Copy each line of the entries below that contains the string "green".
· · · · ·
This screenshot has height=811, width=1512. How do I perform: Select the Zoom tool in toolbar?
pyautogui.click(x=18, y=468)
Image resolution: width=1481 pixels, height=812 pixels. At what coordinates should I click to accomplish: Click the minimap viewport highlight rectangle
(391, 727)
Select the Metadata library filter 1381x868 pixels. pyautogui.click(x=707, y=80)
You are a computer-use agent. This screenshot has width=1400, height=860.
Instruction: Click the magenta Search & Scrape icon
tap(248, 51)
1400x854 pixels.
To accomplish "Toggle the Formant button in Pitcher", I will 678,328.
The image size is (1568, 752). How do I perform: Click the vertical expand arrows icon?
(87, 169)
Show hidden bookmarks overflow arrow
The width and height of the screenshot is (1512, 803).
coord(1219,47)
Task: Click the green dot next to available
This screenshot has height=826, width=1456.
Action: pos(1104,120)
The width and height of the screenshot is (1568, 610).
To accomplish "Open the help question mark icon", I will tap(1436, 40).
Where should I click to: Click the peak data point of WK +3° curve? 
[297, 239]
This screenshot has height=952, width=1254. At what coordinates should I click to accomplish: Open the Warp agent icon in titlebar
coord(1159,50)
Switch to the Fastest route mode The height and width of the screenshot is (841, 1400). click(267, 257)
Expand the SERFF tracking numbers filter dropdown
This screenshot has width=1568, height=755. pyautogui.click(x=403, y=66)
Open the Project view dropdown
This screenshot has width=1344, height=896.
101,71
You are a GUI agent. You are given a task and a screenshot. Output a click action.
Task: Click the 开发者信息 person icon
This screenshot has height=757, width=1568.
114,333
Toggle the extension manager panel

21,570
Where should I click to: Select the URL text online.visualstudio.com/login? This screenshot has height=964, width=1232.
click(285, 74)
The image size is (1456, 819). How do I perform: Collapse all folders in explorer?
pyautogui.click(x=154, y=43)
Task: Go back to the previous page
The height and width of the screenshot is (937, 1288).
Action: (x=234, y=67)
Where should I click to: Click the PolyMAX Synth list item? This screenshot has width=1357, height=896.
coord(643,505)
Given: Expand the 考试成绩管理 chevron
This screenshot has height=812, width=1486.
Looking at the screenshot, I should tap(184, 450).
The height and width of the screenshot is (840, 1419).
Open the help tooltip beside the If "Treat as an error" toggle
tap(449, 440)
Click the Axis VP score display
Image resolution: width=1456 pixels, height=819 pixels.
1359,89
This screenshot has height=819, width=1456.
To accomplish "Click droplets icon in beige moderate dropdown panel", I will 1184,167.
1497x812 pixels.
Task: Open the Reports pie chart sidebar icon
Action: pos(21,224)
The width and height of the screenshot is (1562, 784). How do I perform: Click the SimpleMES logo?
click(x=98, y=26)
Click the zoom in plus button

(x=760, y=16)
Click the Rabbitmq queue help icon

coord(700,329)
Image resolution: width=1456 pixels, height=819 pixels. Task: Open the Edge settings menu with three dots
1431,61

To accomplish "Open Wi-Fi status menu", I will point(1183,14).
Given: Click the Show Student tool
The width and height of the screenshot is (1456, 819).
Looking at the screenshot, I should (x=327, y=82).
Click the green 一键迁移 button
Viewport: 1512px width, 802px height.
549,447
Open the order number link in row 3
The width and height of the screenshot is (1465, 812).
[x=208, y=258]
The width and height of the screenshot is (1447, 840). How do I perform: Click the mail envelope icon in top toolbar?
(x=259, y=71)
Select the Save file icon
· · · · ·
> _Solution for this exercise_:
Task: Click the green dot next to available
Click the green 一键迁移 button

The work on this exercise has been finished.